Pipes hit what has become a fact of life: the transformation of the Core course into a multimedia extravaganza. After watching the far-off song and dance of Harvard's hottest star professors, the bright lights and big names have all blurred the Core into some intellectual imitation of MTV--with the depth and sincerity to match.

Unfortunately, for students dissatisfied with large class sizes, the Core offers very few alternatives to the "Monster Cores." The best courses (according to the CUE Guide) and the easiest (according to Crimson editors) are consistently huge. Thus, these students are forced to endure the inaccessibility of the professor, the bureaucracy of sectioning, the personal quirks of the teaching fellow army, and the inevitable race for the Coop's inadequate book supply.

THE Core's problem is not large courses; large, popular courses exist at all universities. But the Core forces students into large courses by offering no other alternatives, as if subjecting us to inescapable hours of MTV re-runs (Help!, Michael Jackson, and Michael Sandel--All Day, All Night, On MTV).
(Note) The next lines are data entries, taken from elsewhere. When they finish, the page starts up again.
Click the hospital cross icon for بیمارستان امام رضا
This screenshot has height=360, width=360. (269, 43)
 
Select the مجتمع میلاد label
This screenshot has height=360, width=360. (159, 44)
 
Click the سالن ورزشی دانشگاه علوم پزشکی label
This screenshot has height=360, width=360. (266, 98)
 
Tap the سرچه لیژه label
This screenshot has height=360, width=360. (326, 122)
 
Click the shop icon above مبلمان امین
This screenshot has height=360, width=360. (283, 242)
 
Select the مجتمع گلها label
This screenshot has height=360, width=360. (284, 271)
While some professors, like Henry Rosovsky (the architect of the Core Curriculm), claim that there is no correlation between class size and educational quality, students do not have the freedom of choice to test that contention. The large size of the Core has become an inescapable element of Harvard's undergraduate education.

The most obvious solution to this dilemma is to increase the number of Core course offerings--a proposition that has received the support of Dean Michael A. Spence but seen little actual progress within the Core program.
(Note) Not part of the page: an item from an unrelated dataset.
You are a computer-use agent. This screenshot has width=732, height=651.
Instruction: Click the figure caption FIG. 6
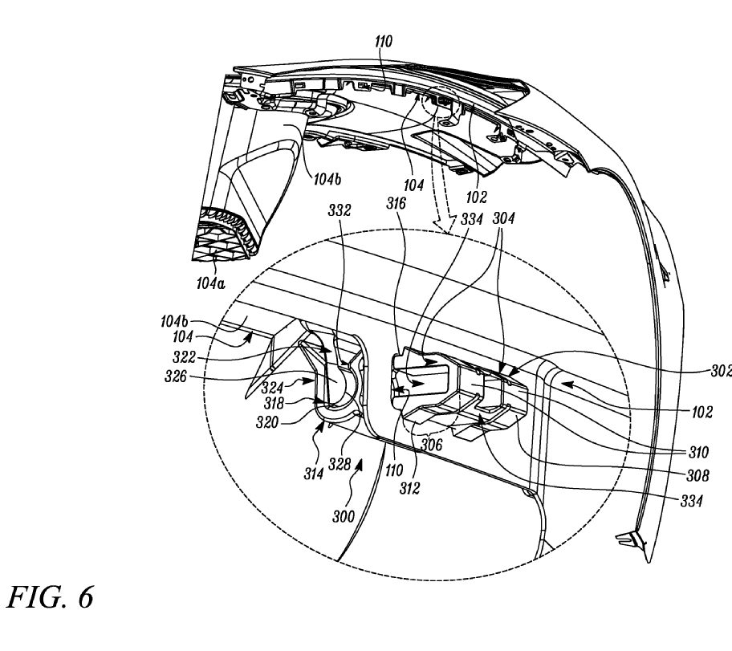(50, 597)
Unfortunately, the Core's bureaucracy makes additional offerings extremely difficult. In order to offer an additional Core, a professor must submit to a tedious petitioning process. Then, once accepted, the professor faces additional logistical problems of preparing for the "masses."
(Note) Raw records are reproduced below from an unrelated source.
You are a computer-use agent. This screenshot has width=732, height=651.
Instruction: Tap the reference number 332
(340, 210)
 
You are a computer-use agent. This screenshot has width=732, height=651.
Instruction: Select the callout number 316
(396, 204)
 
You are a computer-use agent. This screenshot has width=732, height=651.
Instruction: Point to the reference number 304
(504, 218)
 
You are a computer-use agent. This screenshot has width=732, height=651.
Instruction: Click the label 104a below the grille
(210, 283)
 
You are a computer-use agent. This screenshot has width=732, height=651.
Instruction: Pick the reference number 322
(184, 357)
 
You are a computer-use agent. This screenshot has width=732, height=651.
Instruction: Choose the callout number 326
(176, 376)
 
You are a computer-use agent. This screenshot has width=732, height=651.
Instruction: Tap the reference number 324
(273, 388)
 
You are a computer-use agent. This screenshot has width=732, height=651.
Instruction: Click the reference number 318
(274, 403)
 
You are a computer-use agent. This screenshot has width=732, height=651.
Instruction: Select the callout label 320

Perhaps a more lasting solution would be to require senior faculties to participate more actively in the Core. While 95 percent of all Core courses are taught by senior faculty, less than 50 percent of senior faculty actually teach a Core.

Of course, this proposition "steals" professors away from other courses. But if the Faculty feels that the Core is the foundation of a liberal arts education, then it should back up that commitment with the necessary facilities and teaching time to provide a real education. Otherwise, the Core could be replaced by cable and VJ Dweezil Zappa.